The first step is to gather salt water in any container you prefer, bring it home and let it sit for an hour

or so. This will allow sediment to settle and particles to float to the top. Pour the water through a fine

screen mesh or strainer, thin linen or a cheesecloth. If you are using a strainer, run it through a couple

of times to get as much of the impurities out of the water as possible. You will be able to separate

some additional material from the water later as well, but it’s better to get the water as pure as possible



Once the water has been strained, pour it into a large pot and bring to a boil with the lid off. You can

also use any aluminum container over an open fire and accomplish the same goal. Bring it up to a

vigorous boil until the water level drops by about half. Turn down the heat, and you will notice that the

water is becoming cloudy while salt particles sink to the bottom. This is when things get kind of tricky

and require your attention.


You need to continue to boil the water away until nothing but salt remains. However, it’s important that

you don’t let the salt burn as it is cooking. You can either boil vigorously and stir continually until the

water level gets to be an inch above the salt, or you can reduce the heat and be patient. You will still

need to stir occasionally if you reduce the heat to a simmer, but salt won’t stick to the bottom as quickly

as it does with a rolling boil.
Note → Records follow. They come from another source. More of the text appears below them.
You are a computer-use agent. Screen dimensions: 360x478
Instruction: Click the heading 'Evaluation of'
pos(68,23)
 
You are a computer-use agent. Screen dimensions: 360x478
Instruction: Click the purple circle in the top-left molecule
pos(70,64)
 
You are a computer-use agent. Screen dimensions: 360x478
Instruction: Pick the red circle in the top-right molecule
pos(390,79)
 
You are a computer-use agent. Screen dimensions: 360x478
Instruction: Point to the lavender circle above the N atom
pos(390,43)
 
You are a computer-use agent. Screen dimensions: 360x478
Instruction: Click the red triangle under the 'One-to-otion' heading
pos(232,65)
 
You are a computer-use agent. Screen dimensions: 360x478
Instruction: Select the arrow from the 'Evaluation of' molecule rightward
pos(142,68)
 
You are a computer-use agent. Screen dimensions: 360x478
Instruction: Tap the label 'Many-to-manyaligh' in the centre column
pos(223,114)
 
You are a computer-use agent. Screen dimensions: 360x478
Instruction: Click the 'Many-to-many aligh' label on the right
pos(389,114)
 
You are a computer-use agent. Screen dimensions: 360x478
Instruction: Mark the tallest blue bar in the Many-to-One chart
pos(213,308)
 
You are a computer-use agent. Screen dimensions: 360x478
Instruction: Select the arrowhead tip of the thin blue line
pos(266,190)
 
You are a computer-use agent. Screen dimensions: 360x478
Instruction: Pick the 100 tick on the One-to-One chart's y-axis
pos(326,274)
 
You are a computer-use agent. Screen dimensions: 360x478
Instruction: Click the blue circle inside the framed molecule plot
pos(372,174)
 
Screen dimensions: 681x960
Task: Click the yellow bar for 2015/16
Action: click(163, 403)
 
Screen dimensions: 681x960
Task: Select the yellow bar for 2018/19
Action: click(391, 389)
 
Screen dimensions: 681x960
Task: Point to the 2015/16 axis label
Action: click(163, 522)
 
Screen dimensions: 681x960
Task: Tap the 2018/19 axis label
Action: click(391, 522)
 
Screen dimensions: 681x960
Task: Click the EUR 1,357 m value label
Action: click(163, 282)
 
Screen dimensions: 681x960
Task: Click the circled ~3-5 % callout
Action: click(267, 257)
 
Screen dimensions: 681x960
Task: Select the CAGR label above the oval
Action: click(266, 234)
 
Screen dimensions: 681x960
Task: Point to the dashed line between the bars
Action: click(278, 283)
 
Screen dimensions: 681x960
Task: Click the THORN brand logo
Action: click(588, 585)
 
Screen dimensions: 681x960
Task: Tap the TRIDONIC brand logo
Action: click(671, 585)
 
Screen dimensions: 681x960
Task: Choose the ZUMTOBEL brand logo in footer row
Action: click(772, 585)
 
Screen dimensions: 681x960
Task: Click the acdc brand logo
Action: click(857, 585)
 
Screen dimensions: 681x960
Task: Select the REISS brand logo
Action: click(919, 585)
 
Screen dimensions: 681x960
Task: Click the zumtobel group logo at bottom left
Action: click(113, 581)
The end result that you are looking for is a salt that has the consistency of

wet sand.


As the water boils down to about an inch above the salt, you will need to stir continually once again

over a low heat. The remaining water will evaporate quickly, and it is essential that the salt isn’t

allowed to stick to the pan, otherwise you will ruin a good portion of the product. It’s okay to leave a

little bit of water in the pan as well, as long as you strain the salt before setting it out to dry.


The drying phase is very simple. Place the salt on a flat surface, whether it’s a baking sheet or plate.

Place it in a dry area that is exposed to sunlight until it is completely dry. You can also bake off the

excess water by placing the salt in the oven at a temperature of around 225-250 degrees. However, it

will retain most of its purity if you let nature take care of things. You can also put it underneath a lamp

for additional heat and light in order to speed up the process. Once the salt has completely dried, you

can store it for future use. As long as it’s dry, salt can last for years and years.